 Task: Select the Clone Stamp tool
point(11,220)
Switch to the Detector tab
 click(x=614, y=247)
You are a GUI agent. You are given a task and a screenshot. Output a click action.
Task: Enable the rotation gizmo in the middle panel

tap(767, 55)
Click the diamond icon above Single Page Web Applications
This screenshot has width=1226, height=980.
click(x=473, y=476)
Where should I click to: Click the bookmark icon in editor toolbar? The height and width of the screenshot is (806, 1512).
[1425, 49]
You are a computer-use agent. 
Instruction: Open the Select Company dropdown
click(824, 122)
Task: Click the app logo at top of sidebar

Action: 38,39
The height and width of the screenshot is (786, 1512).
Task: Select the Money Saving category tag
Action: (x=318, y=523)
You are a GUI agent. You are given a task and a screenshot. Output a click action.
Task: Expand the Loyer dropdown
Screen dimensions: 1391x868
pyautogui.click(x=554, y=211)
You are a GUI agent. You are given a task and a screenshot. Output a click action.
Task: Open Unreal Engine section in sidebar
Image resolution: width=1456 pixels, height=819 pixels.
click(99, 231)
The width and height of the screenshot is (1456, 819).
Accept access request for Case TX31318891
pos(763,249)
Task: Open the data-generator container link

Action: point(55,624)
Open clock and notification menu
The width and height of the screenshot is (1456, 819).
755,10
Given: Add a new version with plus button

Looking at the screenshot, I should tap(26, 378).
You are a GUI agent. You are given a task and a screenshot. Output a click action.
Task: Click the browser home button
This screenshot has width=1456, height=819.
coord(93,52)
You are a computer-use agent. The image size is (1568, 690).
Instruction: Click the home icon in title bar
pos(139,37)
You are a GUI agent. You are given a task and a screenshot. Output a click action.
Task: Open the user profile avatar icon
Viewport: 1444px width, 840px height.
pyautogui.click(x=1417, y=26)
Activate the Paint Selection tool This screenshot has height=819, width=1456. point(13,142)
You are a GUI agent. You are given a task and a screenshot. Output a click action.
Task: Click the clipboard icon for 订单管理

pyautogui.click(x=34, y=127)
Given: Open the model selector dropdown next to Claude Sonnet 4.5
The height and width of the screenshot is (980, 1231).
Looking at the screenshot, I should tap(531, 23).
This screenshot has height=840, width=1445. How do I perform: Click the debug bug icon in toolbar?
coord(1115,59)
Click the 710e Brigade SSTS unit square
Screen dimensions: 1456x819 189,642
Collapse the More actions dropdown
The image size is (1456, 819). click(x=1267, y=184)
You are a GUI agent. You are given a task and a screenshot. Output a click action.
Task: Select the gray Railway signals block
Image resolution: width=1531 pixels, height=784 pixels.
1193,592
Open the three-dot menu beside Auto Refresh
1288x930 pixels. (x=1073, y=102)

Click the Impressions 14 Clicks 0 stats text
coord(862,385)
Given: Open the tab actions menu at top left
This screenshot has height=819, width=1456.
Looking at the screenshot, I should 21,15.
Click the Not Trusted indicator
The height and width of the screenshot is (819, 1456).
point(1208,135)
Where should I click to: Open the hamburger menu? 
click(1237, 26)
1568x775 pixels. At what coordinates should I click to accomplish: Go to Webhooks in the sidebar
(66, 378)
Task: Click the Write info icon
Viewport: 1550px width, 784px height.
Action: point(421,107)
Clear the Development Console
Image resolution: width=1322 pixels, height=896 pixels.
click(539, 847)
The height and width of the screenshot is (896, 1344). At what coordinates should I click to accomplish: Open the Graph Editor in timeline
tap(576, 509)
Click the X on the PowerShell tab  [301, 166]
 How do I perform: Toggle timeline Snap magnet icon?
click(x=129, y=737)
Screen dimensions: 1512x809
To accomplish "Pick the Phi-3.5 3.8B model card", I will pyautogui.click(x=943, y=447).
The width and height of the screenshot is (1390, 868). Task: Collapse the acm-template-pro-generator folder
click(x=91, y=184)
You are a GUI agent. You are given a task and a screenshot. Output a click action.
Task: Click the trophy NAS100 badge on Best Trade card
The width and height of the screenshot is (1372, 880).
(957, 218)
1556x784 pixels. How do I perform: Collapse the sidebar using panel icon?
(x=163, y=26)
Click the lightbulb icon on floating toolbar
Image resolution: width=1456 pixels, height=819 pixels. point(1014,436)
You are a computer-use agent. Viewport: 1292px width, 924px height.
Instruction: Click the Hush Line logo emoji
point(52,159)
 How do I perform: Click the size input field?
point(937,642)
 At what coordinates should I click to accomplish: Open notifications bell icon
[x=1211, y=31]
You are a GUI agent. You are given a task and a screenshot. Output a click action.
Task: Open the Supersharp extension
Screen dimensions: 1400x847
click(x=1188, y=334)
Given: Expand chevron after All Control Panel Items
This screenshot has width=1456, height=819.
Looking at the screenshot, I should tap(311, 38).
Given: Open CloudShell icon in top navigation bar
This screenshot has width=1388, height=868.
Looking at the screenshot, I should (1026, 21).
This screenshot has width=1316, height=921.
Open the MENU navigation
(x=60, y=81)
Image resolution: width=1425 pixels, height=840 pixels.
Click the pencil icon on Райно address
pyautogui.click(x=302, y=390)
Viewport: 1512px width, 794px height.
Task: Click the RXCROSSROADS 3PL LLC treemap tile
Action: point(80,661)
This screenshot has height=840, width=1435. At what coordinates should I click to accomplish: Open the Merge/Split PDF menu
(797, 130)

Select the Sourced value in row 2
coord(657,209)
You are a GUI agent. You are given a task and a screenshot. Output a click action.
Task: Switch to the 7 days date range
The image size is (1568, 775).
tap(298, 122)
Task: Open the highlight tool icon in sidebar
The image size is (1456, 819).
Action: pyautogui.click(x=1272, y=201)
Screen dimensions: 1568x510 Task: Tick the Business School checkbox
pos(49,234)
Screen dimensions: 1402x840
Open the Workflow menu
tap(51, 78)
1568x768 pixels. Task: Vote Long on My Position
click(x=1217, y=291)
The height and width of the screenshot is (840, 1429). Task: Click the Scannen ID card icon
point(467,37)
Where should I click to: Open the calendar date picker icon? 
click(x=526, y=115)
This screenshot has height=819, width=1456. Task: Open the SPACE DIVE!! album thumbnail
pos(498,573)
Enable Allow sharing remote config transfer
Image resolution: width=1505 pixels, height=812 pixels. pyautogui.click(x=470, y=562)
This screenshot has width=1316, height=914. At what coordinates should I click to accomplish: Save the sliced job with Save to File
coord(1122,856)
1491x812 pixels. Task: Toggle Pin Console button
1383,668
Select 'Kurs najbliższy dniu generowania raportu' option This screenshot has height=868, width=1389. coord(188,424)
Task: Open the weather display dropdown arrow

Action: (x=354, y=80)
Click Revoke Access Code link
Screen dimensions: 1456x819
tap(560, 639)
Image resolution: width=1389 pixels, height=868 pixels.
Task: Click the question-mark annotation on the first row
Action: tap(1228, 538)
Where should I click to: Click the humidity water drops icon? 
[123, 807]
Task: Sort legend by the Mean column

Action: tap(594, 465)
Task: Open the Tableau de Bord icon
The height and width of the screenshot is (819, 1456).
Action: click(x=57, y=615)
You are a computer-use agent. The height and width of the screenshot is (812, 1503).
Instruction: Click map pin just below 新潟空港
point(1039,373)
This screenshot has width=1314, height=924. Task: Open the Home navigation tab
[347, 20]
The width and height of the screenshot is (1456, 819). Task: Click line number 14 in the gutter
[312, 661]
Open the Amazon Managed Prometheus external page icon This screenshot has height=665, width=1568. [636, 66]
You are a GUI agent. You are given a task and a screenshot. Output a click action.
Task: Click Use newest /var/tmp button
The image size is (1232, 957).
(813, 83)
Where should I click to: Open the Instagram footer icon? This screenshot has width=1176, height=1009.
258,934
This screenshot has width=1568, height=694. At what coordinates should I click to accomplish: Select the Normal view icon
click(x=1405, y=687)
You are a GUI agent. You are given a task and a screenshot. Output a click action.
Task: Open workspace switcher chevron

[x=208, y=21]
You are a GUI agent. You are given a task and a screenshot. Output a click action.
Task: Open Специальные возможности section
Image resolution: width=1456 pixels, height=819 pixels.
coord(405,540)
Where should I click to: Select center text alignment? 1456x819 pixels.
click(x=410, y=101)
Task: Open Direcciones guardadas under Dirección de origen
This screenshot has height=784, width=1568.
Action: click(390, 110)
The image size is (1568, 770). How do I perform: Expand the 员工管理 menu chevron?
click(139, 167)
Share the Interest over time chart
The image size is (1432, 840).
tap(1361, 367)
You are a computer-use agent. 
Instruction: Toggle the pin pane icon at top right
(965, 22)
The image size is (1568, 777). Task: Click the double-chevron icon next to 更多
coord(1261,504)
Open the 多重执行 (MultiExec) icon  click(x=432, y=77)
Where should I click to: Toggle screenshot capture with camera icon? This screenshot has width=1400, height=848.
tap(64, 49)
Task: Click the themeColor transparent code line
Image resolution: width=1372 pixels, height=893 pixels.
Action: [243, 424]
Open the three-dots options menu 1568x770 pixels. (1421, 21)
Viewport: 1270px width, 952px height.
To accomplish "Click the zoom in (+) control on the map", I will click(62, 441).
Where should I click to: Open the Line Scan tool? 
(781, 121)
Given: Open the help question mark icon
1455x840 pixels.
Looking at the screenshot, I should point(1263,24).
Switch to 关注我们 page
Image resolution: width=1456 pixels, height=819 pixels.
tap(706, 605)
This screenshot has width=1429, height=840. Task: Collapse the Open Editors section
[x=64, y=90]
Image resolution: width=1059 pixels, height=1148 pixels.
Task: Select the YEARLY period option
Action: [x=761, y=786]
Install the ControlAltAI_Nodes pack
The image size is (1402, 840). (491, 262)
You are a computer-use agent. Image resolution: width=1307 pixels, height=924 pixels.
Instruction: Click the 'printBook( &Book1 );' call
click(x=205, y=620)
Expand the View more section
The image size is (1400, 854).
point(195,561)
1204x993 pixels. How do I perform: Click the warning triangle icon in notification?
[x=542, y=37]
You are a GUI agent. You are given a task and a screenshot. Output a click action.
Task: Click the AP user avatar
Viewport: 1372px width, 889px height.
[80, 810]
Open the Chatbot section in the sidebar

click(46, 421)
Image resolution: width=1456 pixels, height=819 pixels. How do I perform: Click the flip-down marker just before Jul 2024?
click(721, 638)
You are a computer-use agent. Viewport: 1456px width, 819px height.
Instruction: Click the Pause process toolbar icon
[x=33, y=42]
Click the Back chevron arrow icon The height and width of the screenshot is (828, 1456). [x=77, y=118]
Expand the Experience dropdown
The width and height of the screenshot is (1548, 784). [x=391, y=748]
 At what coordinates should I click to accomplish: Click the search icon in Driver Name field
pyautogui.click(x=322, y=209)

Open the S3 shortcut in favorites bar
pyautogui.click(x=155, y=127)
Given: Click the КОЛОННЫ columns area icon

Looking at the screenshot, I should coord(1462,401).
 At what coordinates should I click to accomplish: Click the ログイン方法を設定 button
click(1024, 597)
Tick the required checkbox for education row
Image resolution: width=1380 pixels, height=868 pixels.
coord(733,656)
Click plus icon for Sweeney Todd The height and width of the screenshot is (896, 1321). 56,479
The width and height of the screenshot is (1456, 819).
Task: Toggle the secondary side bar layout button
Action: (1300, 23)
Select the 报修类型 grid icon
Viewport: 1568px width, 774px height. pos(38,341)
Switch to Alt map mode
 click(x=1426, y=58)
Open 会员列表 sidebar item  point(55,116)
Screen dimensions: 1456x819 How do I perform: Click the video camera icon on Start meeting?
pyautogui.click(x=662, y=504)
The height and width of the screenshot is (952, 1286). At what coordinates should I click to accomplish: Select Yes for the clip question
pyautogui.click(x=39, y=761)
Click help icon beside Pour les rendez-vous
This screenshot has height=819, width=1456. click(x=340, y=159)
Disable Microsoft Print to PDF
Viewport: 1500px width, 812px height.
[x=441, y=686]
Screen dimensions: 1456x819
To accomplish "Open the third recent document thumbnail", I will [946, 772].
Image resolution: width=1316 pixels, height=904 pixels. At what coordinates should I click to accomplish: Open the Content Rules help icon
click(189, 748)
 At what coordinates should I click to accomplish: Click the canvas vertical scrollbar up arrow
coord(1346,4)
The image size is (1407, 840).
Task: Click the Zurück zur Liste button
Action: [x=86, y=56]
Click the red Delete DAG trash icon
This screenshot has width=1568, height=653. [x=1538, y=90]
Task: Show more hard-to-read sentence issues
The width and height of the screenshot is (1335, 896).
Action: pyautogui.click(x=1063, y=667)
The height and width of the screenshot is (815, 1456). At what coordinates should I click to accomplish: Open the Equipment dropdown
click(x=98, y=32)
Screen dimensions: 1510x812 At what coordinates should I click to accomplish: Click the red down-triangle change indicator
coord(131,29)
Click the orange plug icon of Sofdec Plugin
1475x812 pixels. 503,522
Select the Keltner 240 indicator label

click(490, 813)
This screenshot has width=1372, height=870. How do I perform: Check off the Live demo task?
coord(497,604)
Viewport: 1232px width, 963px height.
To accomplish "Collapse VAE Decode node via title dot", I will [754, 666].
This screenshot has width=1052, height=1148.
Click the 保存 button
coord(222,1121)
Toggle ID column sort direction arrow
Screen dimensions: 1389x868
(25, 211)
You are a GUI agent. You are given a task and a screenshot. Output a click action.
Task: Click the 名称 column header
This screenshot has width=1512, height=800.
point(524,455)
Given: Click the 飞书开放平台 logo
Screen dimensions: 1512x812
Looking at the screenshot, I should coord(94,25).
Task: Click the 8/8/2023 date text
----
WHAT THE TASK ASKS
Retype word for word everything in the listing above from the line that holds "Instruction: Click the home icon in title bar" down to the line that holds "Activate the Paint". Keep both end lines and leave out the rest.

PROBLEM SOLUTION
Instruction: Click the home icon in title bar
pos(139,37)
You are a GUI agent. You are given a task and a screenshot. Output a click action.
Task: Open the user profile avatar icon
Viewport: 1444px width, 840px height.
pyautogui.click(x=1417, y=26)
Activate the Paint Selection tool This screenshot has height=819, width=1456. point(13,142)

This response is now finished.